==== Record list ====

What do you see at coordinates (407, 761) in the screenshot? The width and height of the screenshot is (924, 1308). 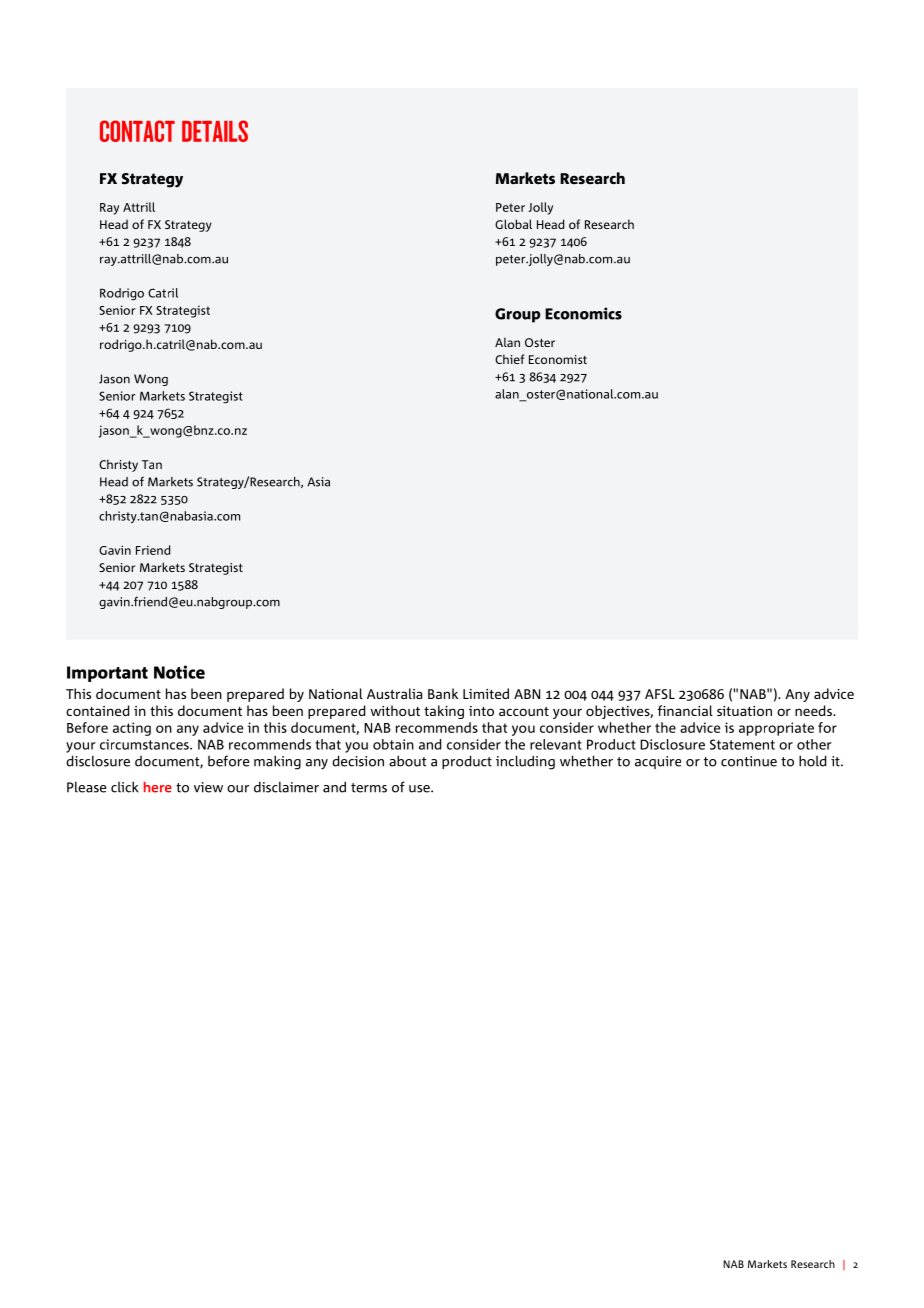 I see `about` at bounding box center [407, 761].
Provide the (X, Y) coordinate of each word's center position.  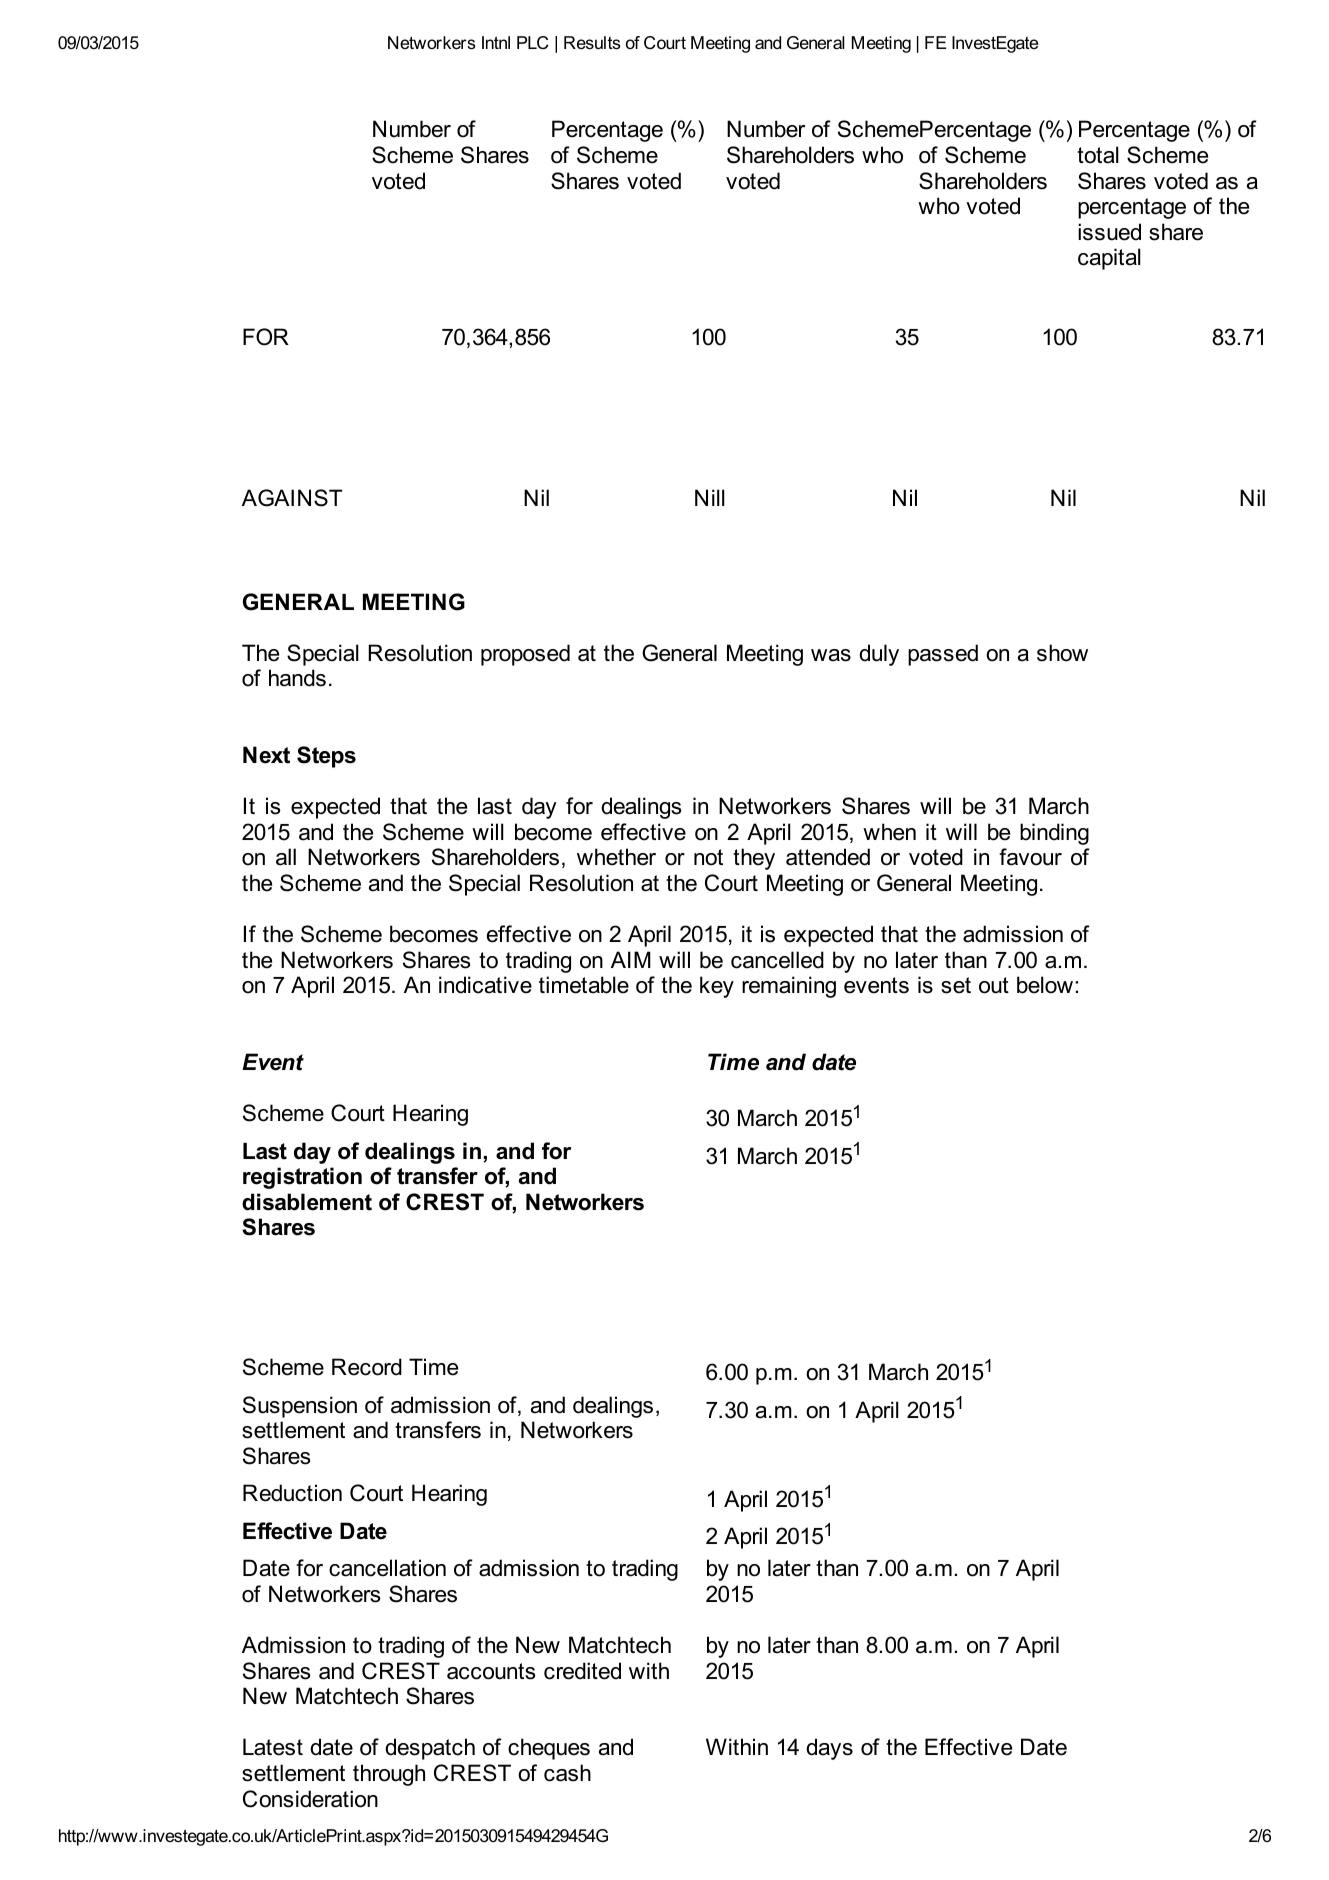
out (994, 985)
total (1098, 155)
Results (592, 43)
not (708, 857)
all (286, 857)
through (389, 1775)
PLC (533, 43)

====

## Required work
Lay out the material above as a Markdown table with the columns "No." and "Material line," starting at the line that contains "Provide the (X, Y)" and ending at the last line of the material. Skip blank lines and leave out the pictures.

## Correct response
| No. | Material line |
|---|---|
| 1 | Provide the (X, Y) coordinate of each word's center position.   |
| 2 | out (994, 985) |
| 3 | total (1098, 155) |
| 4 | Results (592, 43) |
| 5 | not (708, 857) |
| 6 | all (286, 857) |
| 7 | through (389, 1775) |
| 8 | PLC (533, 43) |